Malas noticias para LinkedIn en Europa, donde la red social propiedad de Microsoft ha sido reprendida y multada con €310 millones por violaciones de privacidad relacionadas con su negocio de seguimiento de anuncios.
Las sanciones administrativas, que equivalen a alrededor de $356 millones al tipo de cambio actual, han sido emitidas por la Comisión de Protección de Datos de Irlanda (DPC) bajo el Reglamento General de Protección de Datos (GDPR) de la Unión Europea. El regulador encontró una serie de infracciones, incluidas violaciones a la legalidad, equidad y transparencia en el procesamiento de datos en esta área.
El GDPR requiere que el uso de la información de las personas tenga una base legal adecuada. En este caso, las justificaciones en las que se basaba LinkedIn para llevar a cabo su negocio de seguimiento de anuncios fueron encontradas inválidas. Además, no informó de manera adecuada a los usuarios sobre el uso de su información, según la decisión de la DPC.
LinkedIn había afirmado tener bases legales basadas en el «consentimiento», los «intereses legítimos» y la «necesidad contractual» para procesar la información de las personas, ya sea obtenida directamente o de terceros, con el fin de rastrear y perfilar a sus usuarios para publicidad comportamental. Sin embargo, la DPC encontró que ninguna de estas bases era válida. LinkedIn también no cumplió con los principios de transparencia y equidad del GDPR.
Comentando en un comunicado, el subcomisionado de la DPC, Graham Doyle, dijo: «La legalidad del procesamiento es un aspecto fundamental de la ley de protección de datos y el procesamiento de datos personales sin una base legal adecuada es una clara y grave violación del derecho fundamental de los sujetos de datos a la protección de datos».
El tamaño de la sanción sitúa a la red social profesional en una posición intermedia en las diez mayores multas del GDPR a las grandes tecnológicas. Y aunque no es la primera vez que LinkedIn recibe sanciones por violaciones regionales de protección de datos, es sin duda la sanción más importante hasta la fecha. (Aunque la empresa hizo hincapié en que el monto de la multa era menor que la cantidad que Microsoft había reservado en una alerta anterior de 10-K informando a los inversores que esperaba una sanción).
El caso contra LinkedIn se originó con una denuncia en Francia en 2018 por la organización sin ánimo de lucro de derechos digitales La Quadrature Du Net.

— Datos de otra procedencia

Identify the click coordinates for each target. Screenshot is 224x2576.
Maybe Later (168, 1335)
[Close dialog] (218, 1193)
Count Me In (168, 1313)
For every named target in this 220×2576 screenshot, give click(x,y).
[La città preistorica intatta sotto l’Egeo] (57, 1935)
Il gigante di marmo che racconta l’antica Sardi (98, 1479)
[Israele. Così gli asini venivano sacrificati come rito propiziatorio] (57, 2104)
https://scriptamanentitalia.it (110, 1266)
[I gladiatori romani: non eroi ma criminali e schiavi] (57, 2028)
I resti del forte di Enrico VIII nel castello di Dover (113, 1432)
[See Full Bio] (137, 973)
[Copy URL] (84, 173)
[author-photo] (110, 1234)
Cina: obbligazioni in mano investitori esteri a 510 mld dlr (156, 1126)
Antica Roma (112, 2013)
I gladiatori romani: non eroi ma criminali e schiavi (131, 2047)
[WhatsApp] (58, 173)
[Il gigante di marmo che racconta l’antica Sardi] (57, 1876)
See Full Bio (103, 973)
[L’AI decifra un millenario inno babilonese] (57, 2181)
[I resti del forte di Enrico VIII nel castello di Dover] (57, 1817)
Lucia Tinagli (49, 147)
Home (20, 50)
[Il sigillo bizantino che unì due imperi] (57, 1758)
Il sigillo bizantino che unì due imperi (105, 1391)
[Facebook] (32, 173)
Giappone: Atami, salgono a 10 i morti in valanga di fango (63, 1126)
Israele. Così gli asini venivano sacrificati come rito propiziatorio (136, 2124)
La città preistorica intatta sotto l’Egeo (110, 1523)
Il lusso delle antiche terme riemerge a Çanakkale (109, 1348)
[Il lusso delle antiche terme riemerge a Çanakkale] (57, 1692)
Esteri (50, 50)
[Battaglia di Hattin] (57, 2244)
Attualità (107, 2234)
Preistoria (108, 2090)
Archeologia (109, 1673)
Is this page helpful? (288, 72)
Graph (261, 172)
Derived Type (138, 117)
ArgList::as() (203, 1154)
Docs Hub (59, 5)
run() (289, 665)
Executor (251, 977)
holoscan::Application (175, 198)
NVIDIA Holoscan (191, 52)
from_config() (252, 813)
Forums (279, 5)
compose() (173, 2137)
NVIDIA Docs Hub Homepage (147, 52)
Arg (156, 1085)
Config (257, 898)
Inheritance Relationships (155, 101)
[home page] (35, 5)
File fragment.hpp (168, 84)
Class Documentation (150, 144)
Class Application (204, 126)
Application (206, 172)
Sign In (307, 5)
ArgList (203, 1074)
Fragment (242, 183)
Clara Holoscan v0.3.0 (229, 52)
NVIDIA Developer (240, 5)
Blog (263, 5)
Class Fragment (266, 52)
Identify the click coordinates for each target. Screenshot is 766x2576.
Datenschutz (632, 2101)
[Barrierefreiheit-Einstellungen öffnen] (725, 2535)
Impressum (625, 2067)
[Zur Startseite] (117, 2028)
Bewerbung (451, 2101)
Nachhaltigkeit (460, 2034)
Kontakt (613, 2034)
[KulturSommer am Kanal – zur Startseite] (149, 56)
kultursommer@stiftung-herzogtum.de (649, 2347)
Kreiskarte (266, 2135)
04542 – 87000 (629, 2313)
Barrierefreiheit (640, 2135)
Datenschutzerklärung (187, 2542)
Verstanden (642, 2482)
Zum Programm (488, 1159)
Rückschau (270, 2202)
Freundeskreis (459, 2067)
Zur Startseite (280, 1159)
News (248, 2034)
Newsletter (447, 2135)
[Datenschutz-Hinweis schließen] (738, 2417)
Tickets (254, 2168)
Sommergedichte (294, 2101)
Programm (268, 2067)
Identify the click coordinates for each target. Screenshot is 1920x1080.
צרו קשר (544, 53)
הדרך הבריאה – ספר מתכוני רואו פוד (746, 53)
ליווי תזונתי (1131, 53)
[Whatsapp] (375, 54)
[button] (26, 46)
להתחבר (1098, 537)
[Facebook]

La autoridad de protección de datos del país luego pasó la denuncia a la DPC, debido a su papel como organismo principal de supervisión de la cumplimiento del GDPR de Microsoft.
La DPC inició una investigación basada en la denuncia en agosto de 2018 antes de finalmente presentar su decisión preliminar a otras autoridades de protección de datos interesadas casi seis años después (en julio de 2024). Después de no recibir objeciones, la decisión fue finalizada y la aplicación ha sido hecha pública.
Además de ser multada, LinkedIn tiene tres meses para adecuar sus operaciones europeas al GDPR.
Un portavoz de LinkedIn, Jonny Wing, remitió a TechCrunch a un comunicado publicado en la sala de prensa de la empresa respecto a la sanción en el que escribió: «Hoy la Comisión de Protección de Datos de Irlanda (IDPC) llegó a una decisión final sobre reclamaciones de 2018 sobre algunos de nuestros esfuerzos de publicidad digital en la UE. Aunque creemos que hemos cumplido con el Reglamento General de Protección de Datos (GDPR), estamos trabajando para asegurarnos de que nuestras prácticas publicitarias cumplan con esta decisión antes de la fecha límite de la IDPC».